* [DATASET CONTENT]
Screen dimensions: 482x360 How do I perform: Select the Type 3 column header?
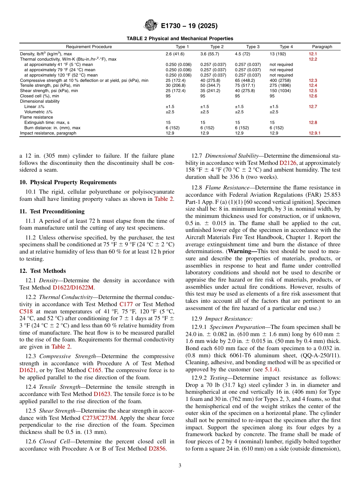pyautogui.click(x=253, y=47)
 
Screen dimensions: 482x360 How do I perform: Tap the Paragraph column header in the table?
pyautogui.click(x=322, y=47)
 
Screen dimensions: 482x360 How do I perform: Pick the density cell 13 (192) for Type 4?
pyautogui.click(x=277, y=54)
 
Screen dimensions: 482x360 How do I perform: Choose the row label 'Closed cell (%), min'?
pyautogui.click(x=39, y=96)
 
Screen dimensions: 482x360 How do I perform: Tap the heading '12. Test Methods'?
pyautogui.click(x=42, y=271)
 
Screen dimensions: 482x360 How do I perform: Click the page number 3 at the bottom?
pyautogui.click(x=180, y=466)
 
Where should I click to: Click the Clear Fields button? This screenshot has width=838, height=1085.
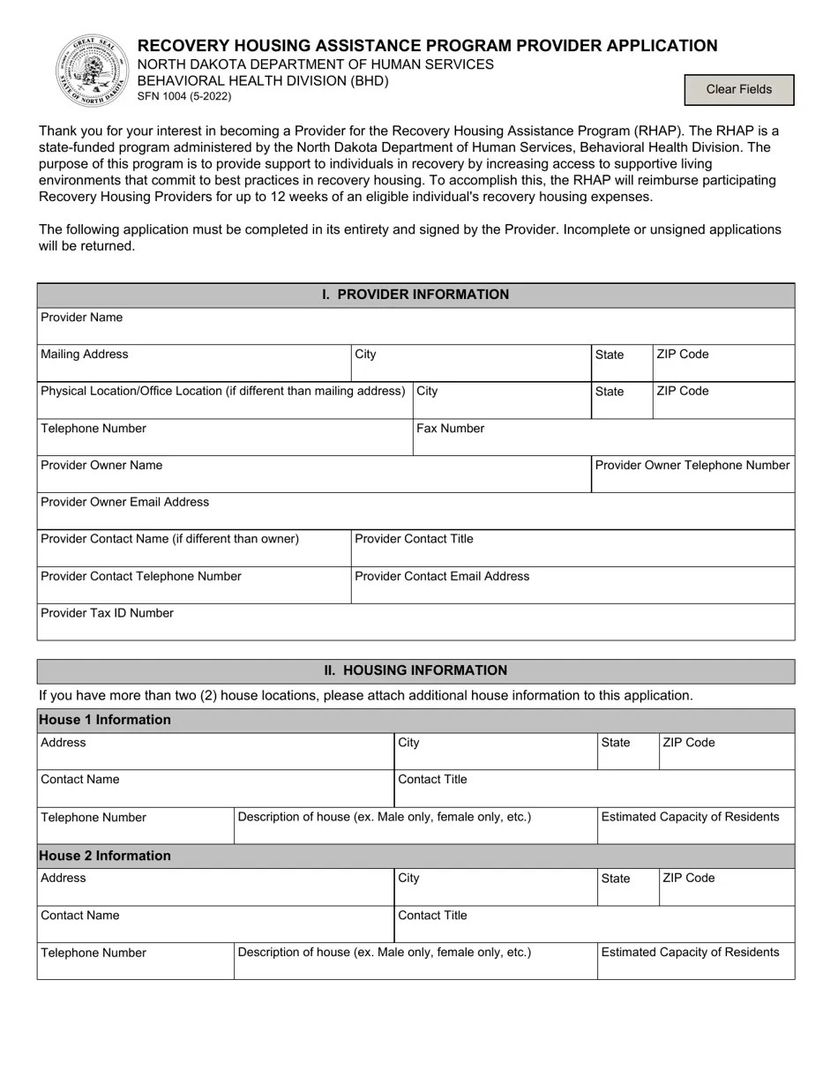click(738, 89)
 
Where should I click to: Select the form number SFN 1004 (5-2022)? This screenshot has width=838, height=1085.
click(185, 97)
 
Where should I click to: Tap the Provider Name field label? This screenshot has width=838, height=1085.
click(82, 318)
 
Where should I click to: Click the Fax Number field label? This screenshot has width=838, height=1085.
click(450, 429)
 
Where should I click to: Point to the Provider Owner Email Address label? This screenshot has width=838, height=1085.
click(125, 502)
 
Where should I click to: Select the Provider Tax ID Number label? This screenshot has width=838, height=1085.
click(108, 613)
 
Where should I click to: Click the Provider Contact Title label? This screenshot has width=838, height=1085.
click(414, 539)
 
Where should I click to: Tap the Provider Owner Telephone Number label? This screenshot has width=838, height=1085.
click(692, 465)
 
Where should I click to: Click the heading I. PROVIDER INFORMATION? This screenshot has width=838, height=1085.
click(415, 295)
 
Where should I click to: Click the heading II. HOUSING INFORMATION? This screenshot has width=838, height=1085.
click(415, 670)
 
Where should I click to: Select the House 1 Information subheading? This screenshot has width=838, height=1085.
click(105, 720)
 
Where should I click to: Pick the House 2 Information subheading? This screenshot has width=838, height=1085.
click(105, 856)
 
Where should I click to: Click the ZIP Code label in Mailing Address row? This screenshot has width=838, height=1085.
click(683, 355)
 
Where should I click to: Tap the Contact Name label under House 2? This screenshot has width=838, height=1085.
click(80, 916)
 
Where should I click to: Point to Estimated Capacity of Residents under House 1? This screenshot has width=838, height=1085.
click(690, 817)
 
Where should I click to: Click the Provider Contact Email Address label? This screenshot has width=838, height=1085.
click(442, 576)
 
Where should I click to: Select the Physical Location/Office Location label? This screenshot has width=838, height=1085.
click(223, 391)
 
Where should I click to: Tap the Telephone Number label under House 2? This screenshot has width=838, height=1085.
click(94, 953)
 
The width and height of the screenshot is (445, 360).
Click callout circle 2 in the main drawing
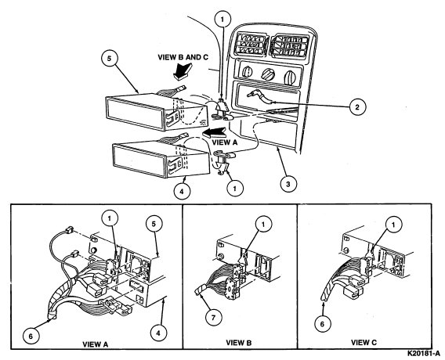coord(357,107)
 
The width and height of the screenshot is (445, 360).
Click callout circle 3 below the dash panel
coord(288,184)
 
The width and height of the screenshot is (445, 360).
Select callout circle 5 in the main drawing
coord(110,59)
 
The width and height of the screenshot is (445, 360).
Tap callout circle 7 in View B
coord(213,318)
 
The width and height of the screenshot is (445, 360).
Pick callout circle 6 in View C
coord(322,324)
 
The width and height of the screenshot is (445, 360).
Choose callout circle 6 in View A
coord(31,337)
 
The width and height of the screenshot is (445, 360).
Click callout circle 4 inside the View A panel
coord(158,333)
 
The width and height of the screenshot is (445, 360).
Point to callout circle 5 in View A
coord(154,225)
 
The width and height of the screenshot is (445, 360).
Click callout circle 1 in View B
coord(263,225)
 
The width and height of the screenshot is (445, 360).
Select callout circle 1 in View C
coord(393,225)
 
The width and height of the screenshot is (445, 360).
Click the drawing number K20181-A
coord(424,354)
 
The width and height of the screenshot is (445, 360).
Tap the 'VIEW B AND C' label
coord(183,57)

* [TASK OBJECTIVE] Copy all of the records above word for word, leaving out the pictures.

* [RIGHT ANSWER]
Screen dimensions: 482x360 How do I perform: Select the Type 3 column header?
pyautogui.click(x=253, y=47)
 
Screen dimensions: 482x360 How do I perform: Tap the Paragraph column header in the table?
pyautogui.click(x=322, y=47)
 
Screen dimensions: 482x360 How do I perform: Pick the density cell 13 (192) for Type 4?
pyautogui.click(x=277, y=54)
 
Screen dimensions: 482x360 How do I perform: Choose the row label 'Closed cell (%), min'?
pyautogui.click(x=39, y=96)
 
Screen dimensions: 482x360 How do I perform: Tap the heading '12. Test Methods'?
pyautogui.click(x=42, y=271)
 
Screen dimensions: 482x360 How do I perform: Click the page number 3 at the bottom?
pyautogui.click(x=180, y=466)
 
Where should I click to: Click the Clear Fields button? This screenshot has width=838, height=1085.
click(738, 89)
 
Where should I click to: Select the form number SFN 1004 (5-2022)? This screenshot has width=838, height=1085.
click(185, 97)
 
Where should I click to: Tap the Provider Name field label? This screenshot has width=838, height=1085.
click(82, 318)
 
Where should I click to: Click the Fax Number field label? This screenshot has width=838, height=1085.
click(450, 429)
 
Where should I click to: Point to the Provider Owner Email Address label? This screenshot has width=838, height=1085.
click(125, 502)
 
Where should I click to: Select the Provider Tax ID Number label? This screenshot has width=838, height=1085.
click(108, 613)
 
Where should I click to: Click the Provider Contact Title label? This screenshot has width=838, height=1085.
click(414, 539)
 
Where should I click to: Tap the Provider Owner Telephone Number label? This screenshot has width=838, height=1085.
click(692, 465)
 
Where should I click to: Click the heading I. PROVIDER INFORMATION? This screenshot has width=838, height=1085.
click(415, 295)
 
Where should I click to: Click the heading II. HOUSING INFORMATION? This screenshot has width=838, height=1085.
click(415, 670)
 
Where should I click to: Select the House 1 Information subheading? This screenshot has width=838, height=1085.
click(105, 720)
 
Where should I click to: Pick the House 2 Information subheading? This screenshot has width=838, height=1085.
click(105, 856)
 
Where should I click to: Click the ZIP Code label in Mailing Address row? This screenshot has width=838, height=1085.
click(683, 355)
 
Where should I click to: Tap the Contact Name label under House 2? This screenshot has width=838, height=1085.
click(80, 916)
 
Where should I click to: Point to Estimated Capacity of Residents under House 1? This screenshot has width=838, height=1085.
click(690, 817)
 
Where should I click to: Click the Provider Contact Email Address label? This screenshot has width=838, height=1085.
click(442, 576)
 
Where should I click to: Select the Physical Location/Office Location label? This screenshot has width=838, height=1085.
click(223, 391)
 
Where should I click to: Tap the Telephone Number label under House 2? This screenshot has width=838, height=1085.
click(94, 953)
 
The width and height of the screenshot is (445, 360).
Click callout circle 2 in the main drawing
coord(357,107)
 
The width and height of the screenshot is (445, 360).
Click callout circle 3 below the dash panel
coord(288,184)
 
The width and height of the screenshot is (445, 360).
Select callout circle 5 in the main drawing
coord(110,59)
 
The width and height of the screenshot is (445, 360).
Tap callout circle 7 in View B
coord(213,318)
 
The width and height of the screenshot is (445, 360).
Pick callout circle 6 in View C
coord(322,324)
 
The width and height of the screenshot is (445, 360).
Choose callout circle 6 in View A
coord(31,337)
 
The width and height of the screenshot is (445, 360).
Click callout circle 4 inside the View A panel
coord(158,333)
 
The width and height of the screenshot is (445, 360).
Point to callout circle 5 in View A
coord(154,225)
 
The width and height of the screenshot is (445, 360).
Click callout circle 1 in View B
coord(263,225)
 
The width and height of the screenshot is (445, 360).
Select callout circle 1 in View C
coord(393,225)
 
The width and height of the screenshot is (445, 360).
Click the drawing number K20181-A
coord(424,354)
 
The width and height of the screenshot is (445, 360).
Tap the 'VIEW B AND C' label
coord(183,57)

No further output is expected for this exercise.